With a single model and by modifying the texture coordinates (which I'm already doing in method 2 and 3 above), you can easily send an offset to the shader to select a particular map in an atlas:
v_fragmentTexCoord0 = u_texOffset + a_vertexTexCoord0 * u_texScale;
This offers a lot of flexibility and reduces the number of texture bindings. It's basically how I'm doing it in my game now. But IS IT faster to access a small portion of a larger texture and have the above math in the vertex shader? Or is it faster to repeatedly bind smaller textures over and over? Especially if you're not sorting objects by texture.

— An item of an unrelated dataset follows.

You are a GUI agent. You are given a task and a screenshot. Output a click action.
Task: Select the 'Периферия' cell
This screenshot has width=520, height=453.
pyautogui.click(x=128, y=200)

I know this is a lot. But the main question here is what's the most efficient method considering speed + convenience? Will method 4 be faster for multiple textures or would multiple rebinds be faster? Or is there some other way that I'm overlooking. I see all these 3d games with a lot of graphics and area coverage. How do they keep frame rates up, especially on older devices like the iphone4?
**** UPDATE ****
Since I've suddenly had 2 answers in the last few days I'll say this. Basically I did find the answer. Or AN answer. The question is which method is more efficient? Meaning which method will result in the best frame rates. I've tried the various methods above and on the iPhone 5 they're all just about as fast. The iPhone5/5S has an extremely fast gpu. Where it matters is on older devices like the iPhone4/4S, or on larger devices like a retina iPad. My tests were not scientific and I don't have ms speeds to report. But 4 texture2D() calls to 4 RGBA textures was actually just as fast or maybe even faster than 4 texture2d() calls to a single texture with offsets. And of course I do those offset calculations in the vertex shader and not the fragment shader (never in the fragment shader).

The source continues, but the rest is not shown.